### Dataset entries
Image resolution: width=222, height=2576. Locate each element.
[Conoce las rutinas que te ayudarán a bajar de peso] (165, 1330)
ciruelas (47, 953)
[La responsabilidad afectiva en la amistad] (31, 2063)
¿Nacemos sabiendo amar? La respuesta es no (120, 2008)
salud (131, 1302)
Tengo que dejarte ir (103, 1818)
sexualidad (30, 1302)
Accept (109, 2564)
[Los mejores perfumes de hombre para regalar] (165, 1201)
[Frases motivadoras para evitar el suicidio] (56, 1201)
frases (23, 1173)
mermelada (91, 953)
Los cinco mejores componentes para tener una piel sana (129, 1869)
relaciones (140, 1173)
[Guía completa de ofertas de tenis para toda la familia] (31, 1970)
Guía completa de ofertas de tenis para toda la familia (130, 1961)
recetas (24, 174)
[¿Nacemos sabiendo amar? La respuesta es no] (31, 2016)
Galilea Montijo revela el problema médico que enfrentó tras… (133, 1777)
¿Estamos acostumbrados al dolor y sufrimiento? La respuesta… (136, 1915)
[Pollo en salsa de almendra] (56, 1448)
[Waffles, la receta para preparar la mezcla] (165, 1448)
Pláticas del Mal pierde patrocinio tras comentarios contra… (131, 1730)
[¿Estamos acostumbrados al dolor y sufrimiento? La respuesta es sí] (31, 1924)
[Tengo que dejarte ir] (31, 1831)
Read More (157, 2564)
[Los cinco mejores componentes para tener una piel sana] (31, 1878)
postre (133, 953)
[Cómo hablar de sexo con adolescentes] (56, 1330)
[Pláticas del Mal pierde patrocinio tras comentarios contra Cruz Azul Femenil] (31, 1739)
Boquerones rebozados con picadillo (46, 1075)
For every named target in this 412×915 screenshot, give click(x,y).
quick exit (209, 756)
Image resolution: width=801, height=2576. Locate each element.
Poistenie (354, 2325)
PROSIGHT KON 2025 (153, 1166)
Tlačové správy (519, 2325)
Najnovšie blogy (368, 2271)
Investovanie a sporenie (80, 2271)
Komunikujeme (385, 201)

### PROBLEM REQUIREMENTS
Within the entries, find each line holding the string "Tengo". Reply with how many there are, as a number alone.

### SOLUTION FOR THIS EXERCISE
2